Sébastien Knecht berichtete über die Backergebnisse. Nachfolgend sein Fazit: «Die Knetzeiten sollten in Abhängigkeit von der Qualität der Ernte 2020 leicht nach oben an­gepasst werden. Das Mischen im 1. Gang kann unverändert bleiben. Wir empfehlen tendenziell eine leichte Erhöhung der Knetzeit im 2. Gang. Es sollte darauf geachtet werden, dass der Teig gut geknetet ist. Aber Vorsicht, da die Toleranzgrenze nicht hoch ist. Der Einsatz glutenanregender Zusätze (Acerola, Ascorbinsäure) oder ein Aufziehen der Teige sollte nur bei sehr niedrigen Extensogramm-Verhältniszahlen notwendig sein. Mit der Lagerung des Getreides und der daraus resultierenden Oxidation neigt das Gluten dazu, sich auf natürliche Weise zu verfestigen, und die Verwendung von glutenanregenden Bestandteilen sollte neu bewertet werden (etwa Dezember / Januar).
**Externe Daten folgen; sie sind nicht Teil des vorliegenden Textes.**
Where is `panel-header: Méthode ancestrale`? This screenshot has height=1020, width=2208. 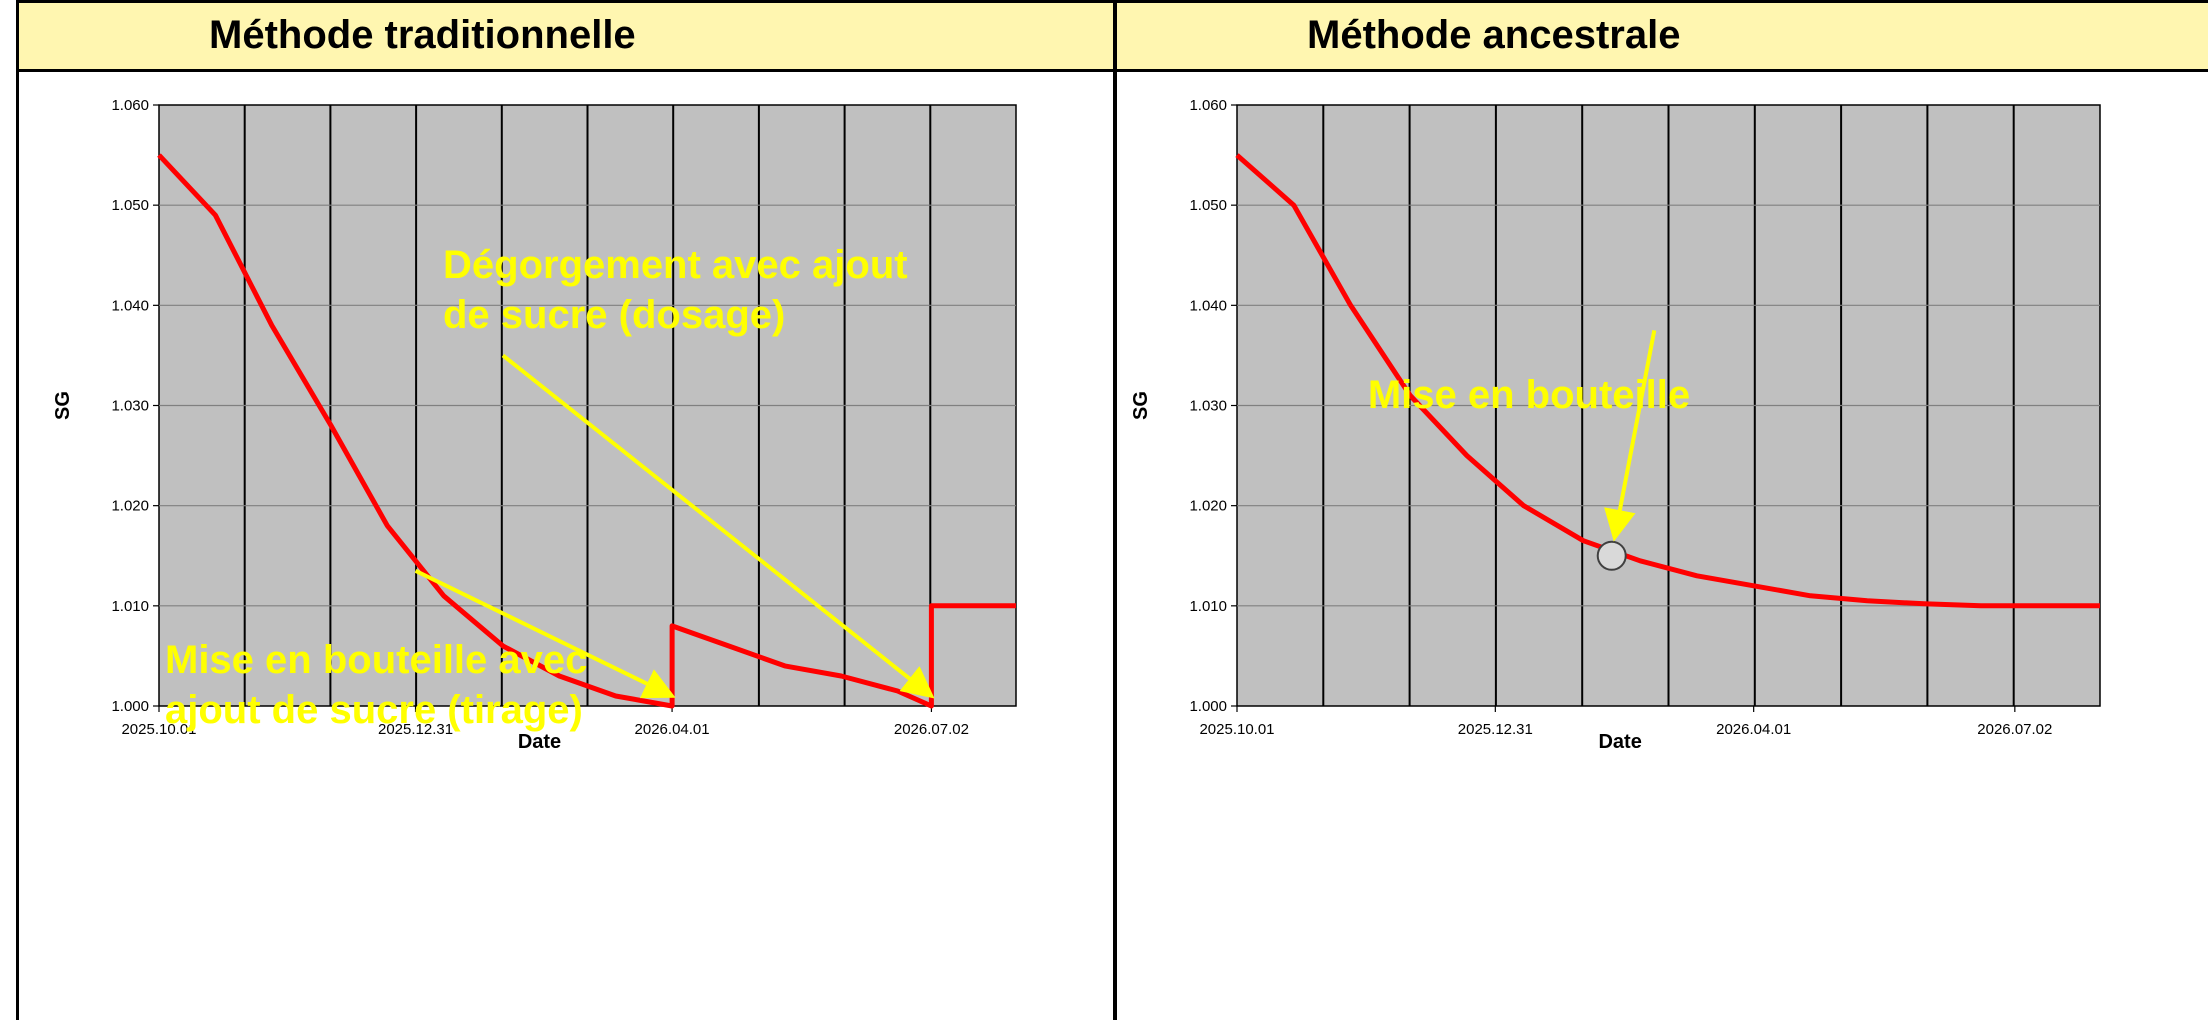
panel-header: Méthode ancestrale is located at coordinates (1662, 36).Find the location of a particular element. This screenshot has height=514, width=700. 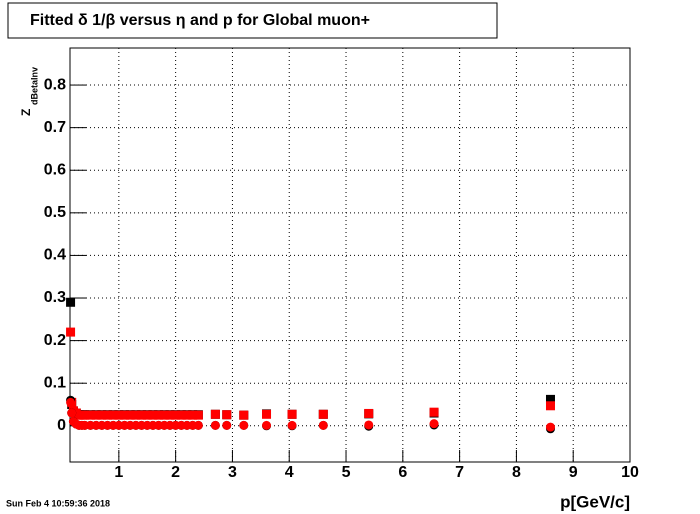

y-tick-label: 0.7 is located at coordinates (55, 128).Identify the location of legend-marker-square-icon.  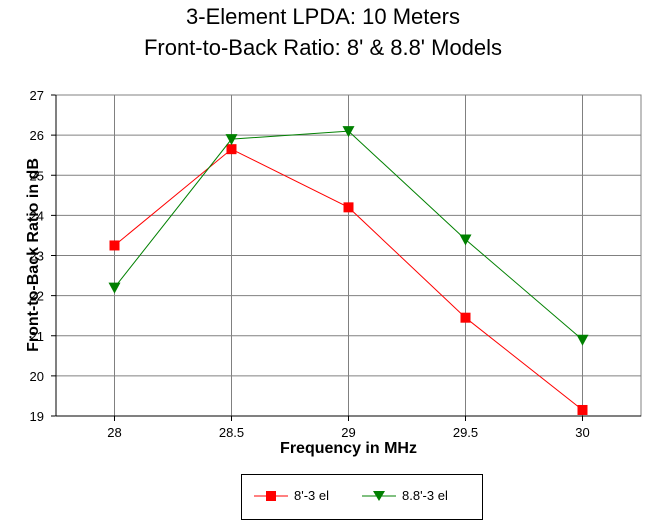
(271, 496).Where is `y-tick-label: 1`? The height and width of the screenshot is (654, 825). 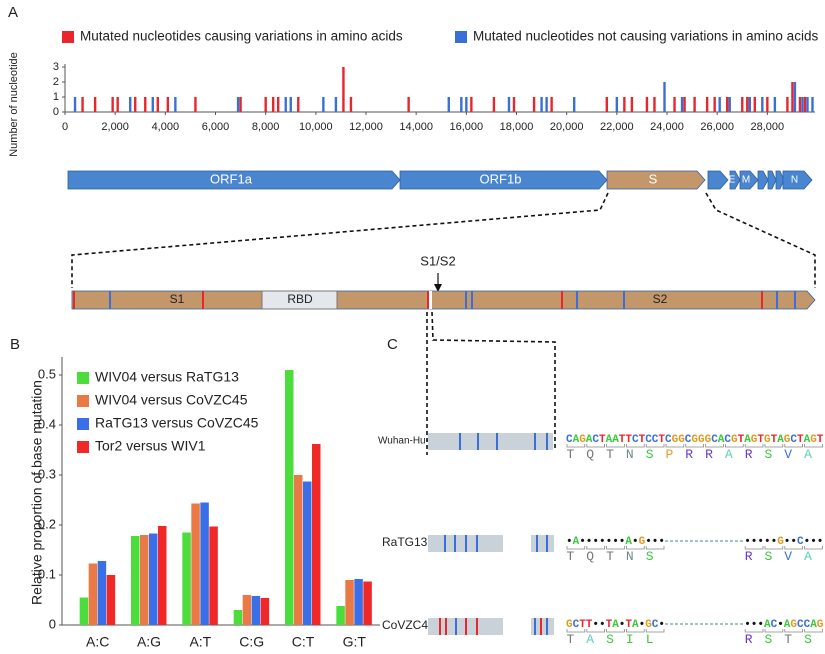
y-tick-label: 1 is located at coordinates (56, 97).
«Es sollte darauf geachtet werden, dass der Teig gut geknetet ist.»
Aufgrund der höheren Enzymaktivität im Stärkebereich kann die Verwendung von Malz, Flüssigmalz und Enzympräparaten reduziert oder ganz weggelassen werden. Entscheidend für die Anpassungen sind jedoch die aktuellen Mehlkennzahlen der Mühlen. Es ist wichtig, dies regelmässig zu kontrollieren, um einen guten Kompromiss zwischen Frischhaltung und einer angenehmen Krumenstruktur zu erreichen.
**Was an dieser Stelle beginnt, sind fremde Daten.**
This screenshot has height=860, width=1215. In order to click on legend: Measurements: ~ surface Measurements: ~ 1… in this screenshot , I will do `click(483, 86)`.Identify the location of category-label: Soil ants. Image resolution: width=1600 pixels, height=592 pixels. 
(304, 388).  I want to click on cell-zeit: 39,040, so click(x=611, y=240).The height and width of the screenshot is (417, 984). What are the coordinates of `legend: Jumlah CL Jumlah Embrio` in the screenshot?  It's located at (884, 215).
Um den enzymatischen Abbau des Stärkekomplexes nicht zu verstärken, muss die Endtemperatur des Teigs trotz des verstärkten Knetens im 2. Gang innerhalb der empfohlenen Bereiche bleiben. Dies ist möglich, indem die Temperatur des Schüttwassers nach unten angepasst wird. In der gegenwärtigen Situation und unter Berücksichtigung der bereits oben aufgeführten Korrekturelemente ist eine Anpassung der Stock- und Stückgare sowie der Backparameter momentan nicht nötig. Aufgrund der hohen enzymatischen Aktivität ist jedoch eine Überwachung weiterhin erforderlich.»

Wichtig

«Dies sind allgemeine Tendenzen bei unbehandelten Mehlen aus der Ernte 2021. Bevor Korrekturen vorgenommen werden können, müssen aktuelle Mehlkennzahlen vorhanden sein. Die tatsächlichen Werte können sich je nach Mischungsverhältnis der alten und neuen Ernte verändern», erklärte Knecht. Sébastien Knecht betonte an der Qualitätstagung Weizen, dass die Richemont Fachschule den SBC-Mitgliedern bei Fragen gerne mit Rat und Tat zur Seite stehe.

Weniger dehnbar

In seinem Referat wies Tobias Nänny von der Groupe Minoteries SA darauf hin, dass die Teige weniger dehnbar seien, und stellte klar: «Wir werden die Mischungen anpassen müssen. Die Preise steigen an.»

Nachfrage nach Bio-Brotgetreide steigt

Beim Schweizer Bio-Brotgetreide sei die Nachfrage seitens Detailhandel hoch, bestätigte Fatos Brunner, Produktmanagerin Ackerkulturen Bio Suisse. Für die Produktion der benötigten Mengen an Weizen und Dinkel würden aktuell Umstellungsbetriebe gesucht. Die verarbeiteten Mengen stiegen in den letzten Jahren an und lagen im Getreidejahr 2020/21 bei 49 912 t. Die Produktion sei gemäss Prognosen ebenfalls ansteigend, liege aber dieses Jahr, vorbehältlich Nachmeldungen, aufgrund des witterungsbedingt schwierigen Jahres nur bei 21 420 t (davon Weizen: 18 395 t, Dinkel: 2859 t, Roggen: 165t (ein Minus von 29 % gegenüber 2020). «Herausfordernd ist in diesem Jahr zudem die Situation, dass sich die Branche auf keinen Richtpreis für Weizen einigen konnte», erklärte Fatos Brunner.